I have asthma.
It’s pretty under control. I carry an inhaler, but I rarely need it. Months may pass between uses. Sometimes it’s almost possible to forget that I even have asthma. Of course, every once in a while, when it becomes difficult to breathe, I’m quickly reminded: oh yeah. That. That thing that sucks. That’s never going to go away—not for good. I’ll be gone one day. Not the asthma. Not what sucks. That will never go away.
James Dolan is asthma.
Every semester, I give my students a hypothetical: say me and Lebron James are in the parking lot. We’re going to race. 40 yards. Lebron gives me a 10 yard head start. I ask my students how they think the race will turn out.
The kinder ones say Lebron will pass me around the halfway point. The smart asses have him racing by me in a matter of seconds. I tell them I can prove that Lebron will never catch up to me.
=-=-=
EXERCISE DIRECTIONS -
Does the passage about asthma agree with each statement? (a) The writer often needs the inhaler. (b) In the race, Lebron gives the writer a 10 yard head start. (c) The writer tells the students that Lebron will pass him around the halfway point. Answer yes or no for each, and quote the words from the passage that decide it. The rows that follow aren't needed for anything here.

ENTRIES SHOWN -
=-=-=
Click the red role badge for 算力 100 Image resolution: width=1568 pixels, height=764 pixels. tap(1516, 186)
=-=-=
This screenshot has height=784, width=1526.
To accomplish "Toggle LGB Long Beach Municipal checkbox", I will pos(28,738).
=-=-=
FULL RESPONSE -
(a) No: "I carry an inhaler, but I rarely need it."
(b) Yes: "Lebron gives me a 10 yard head start."
(c) No: "I tell them I can prove that Lebron will never catch up to me."